Plant cells 'black out' when eaten by leafworms
A German-Italian team of researchers shows that when plant tissue is eaten by insects, it causes a decrease in electric voltage
This "electrical black out" drastically reduces the ability of the plant's cells to react and protect themselves against getting eaten by the leafworm. The scientists are now trying to determine the identity, origins, and functioning of every substance responsible for these electrical changes (Plant Physiology, March 13, 2006).
Every cell is surrounded by a plasma membrane. It determines the cell's dimensions and controls differences between the cell's contents and its environment. The membrane thus determines how nutrients enter the cell. This creates varying ion concentrations between its interior and exterior and generates membrane potential. Experiments in the current study have shown that in the case of lima bean leaves (Phaseolus lunatus) attacked by Egyptian cotton leafworms (Spodoptera littoralis), the voltage at the membrane drops from about -130 to -90 millivolts within seconds. This depolarisation spreads out quickly across the attacked leaf.
The scientists then moved on to investigate if this electrical effect plays any role in protecting lima bean plants against their attackers. The researchers investigated two defence and signalling substances in leaves attacked by pathogens: Hydrogen peroxide (H2O2), and calcium ions. The scientists used soybean cell cultures to determine that cellular calcium ion amounts increased with concentration of hydrogen peroxide in the nutrient solution. A confocal Laser Scanning Microscope (see image) then showed that calcium ion concentration in the attacked leaves - in the presence of H2O2 - was clearly smaller than in mechanically wounded leaves. That could itself drastically reduce the ability of the plant's cells to react.
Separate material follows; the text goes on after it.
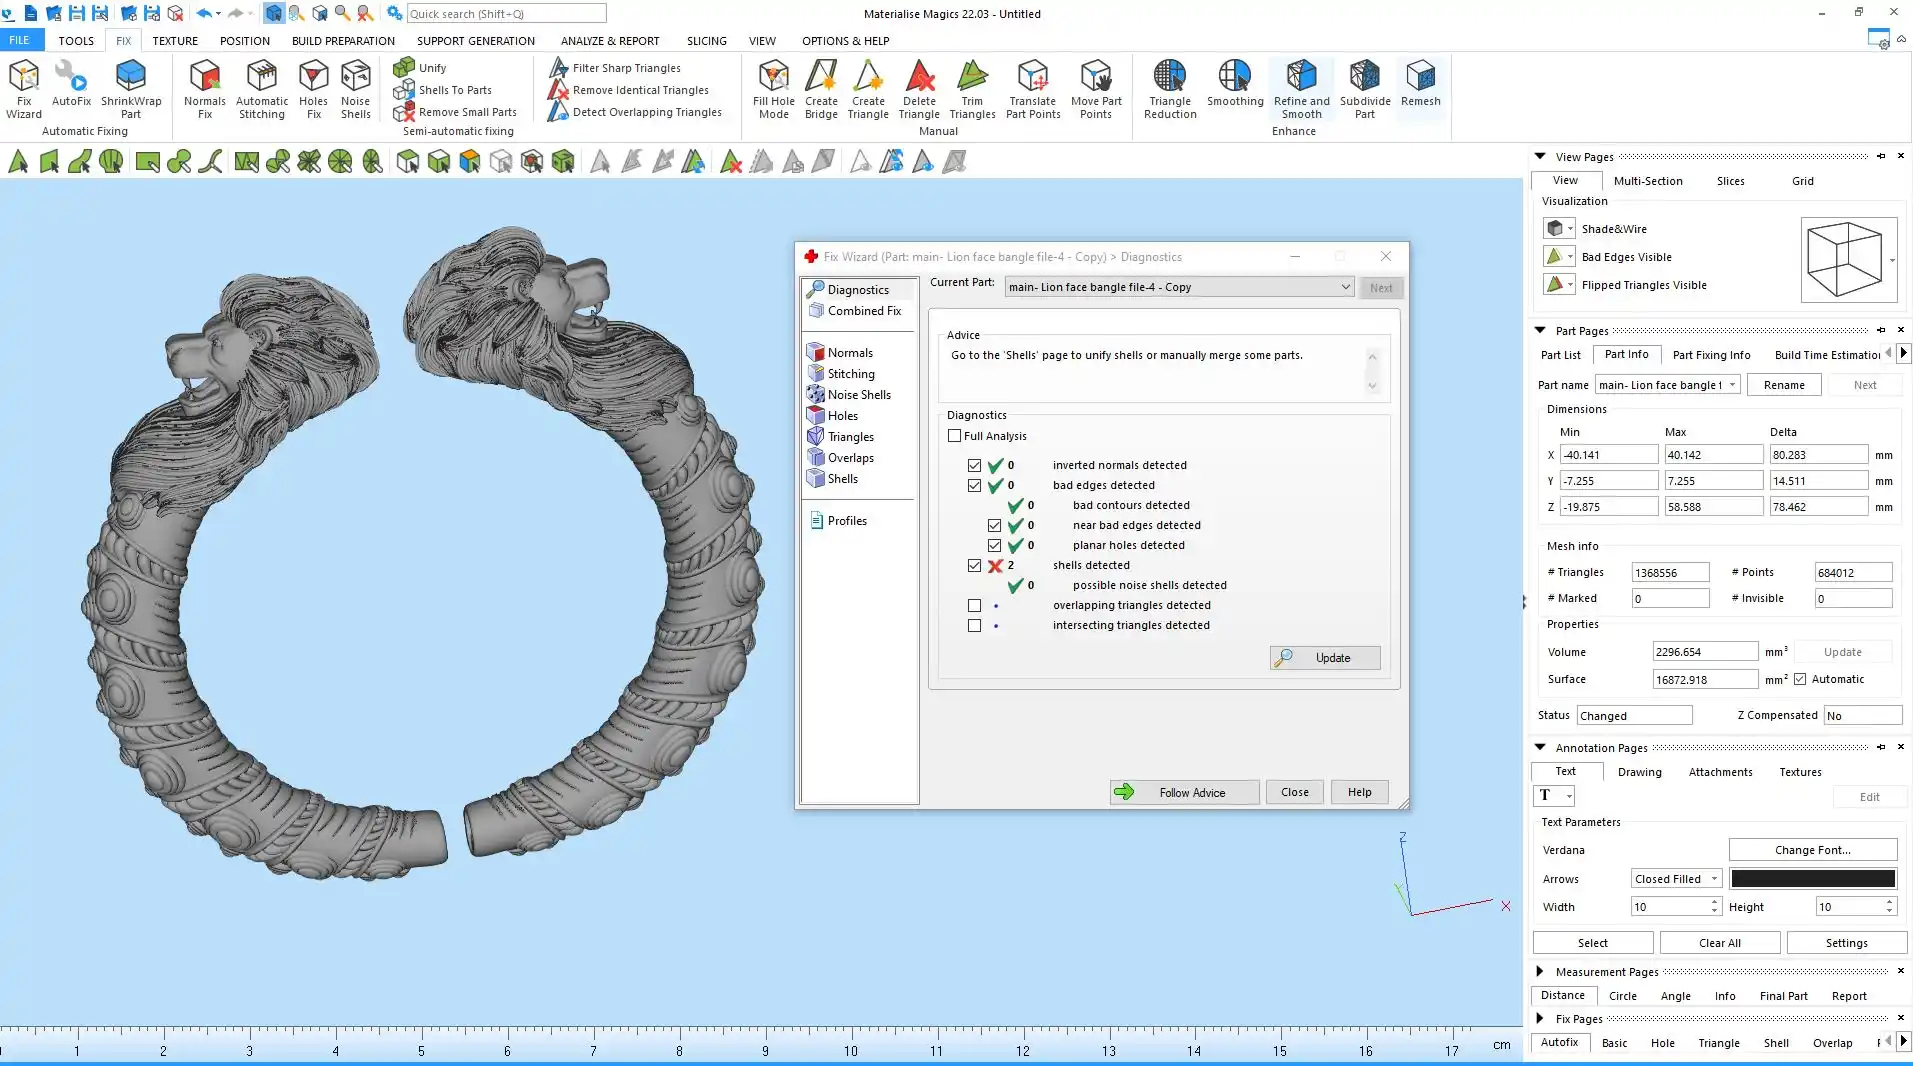Switch to the Part Fixing Info tab
Viewport: 1913px width, 1066px height.
point(1711,355)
Voltages across biological membranes are important and measurable features of every living cell - human, animal, or plant. Thus, plasma membranes also serve to detect and communicate external signals, allowing cells and entire tissues to react efficiently to changes in their environment. Pests eating plants are one example. Whether the depolarisation measured in this experiment ultimately benefits the pest, as it appears, and not the plant, still needs to be investigated.